I should mention here that I’m not new to boats and have been working on them for more than 50 years (I started young). I knew exactly what I was getting into with this boat, which we later renamed Britannia. My situation allowed me to consider such a project because: (a) The price was well below my original budget, leaving plenty to undertake the job; (b) I had good knowledge and skill in boat repairs and was confident I could turn Britannia into a solid ocean-cruising boat; (c) I enjoy working on boats, especially ones with quality teak like the old Downeaster boats; (d) I was newly retired, had the time, and wasn’t in a hurry; (e) And not least, my wife agreed with the plan.

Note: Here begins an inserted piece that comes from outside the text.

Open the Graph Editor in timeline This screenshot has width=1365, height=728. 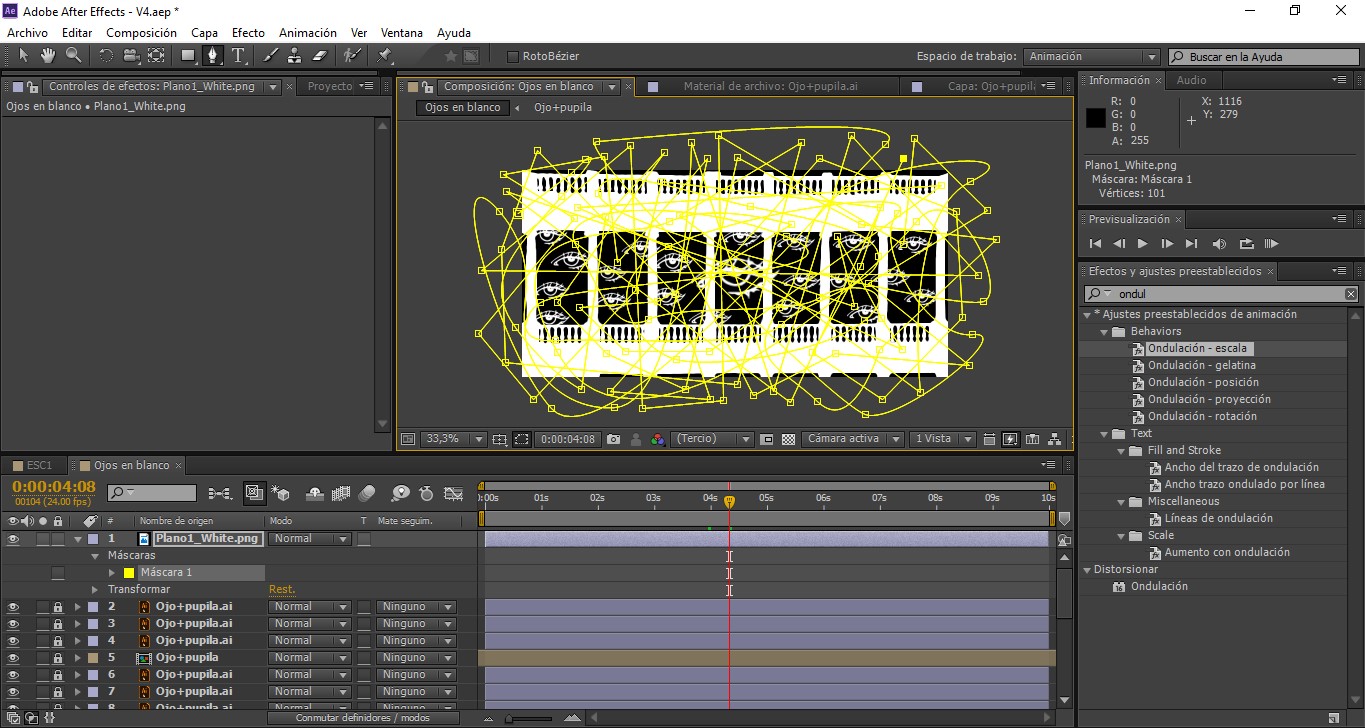pyautogui.click(x=453, y=493)
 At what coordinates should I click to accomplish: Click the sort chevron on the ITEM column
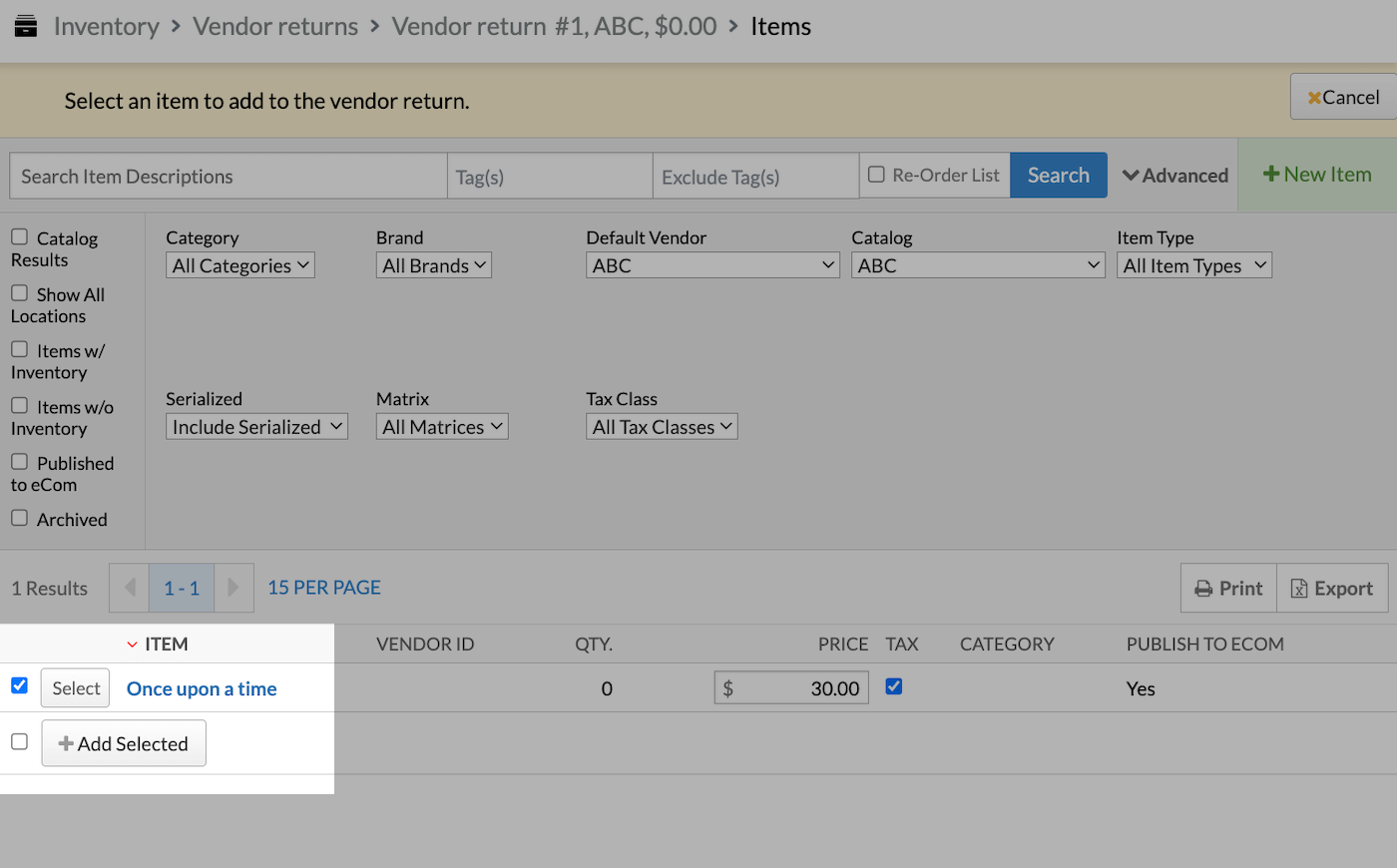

Rewiring wasn’t my first priority—it was installing air conditioning, since we lived in Florida—but eventually, rewiring moved to the top of my list. I discovered nearly all the original wires were brittle, with cracked insulation and exposed bare wire in places. Some wires were welded together from overheating, which explained many items not working. I was also amazed at how many wires led to nothing, simply cut off from equipment that was no longer there. Rewiring an old boat with this hodgepodge of wires can quickly turn into a nightmare if you get them mixed up. At moments like this, my wife always reminds me of the timeless boater’s adage: “If it ain’t broke, it will be when I fix it.” I probably should have that tattooed on my arm to remind me before starting projects like this.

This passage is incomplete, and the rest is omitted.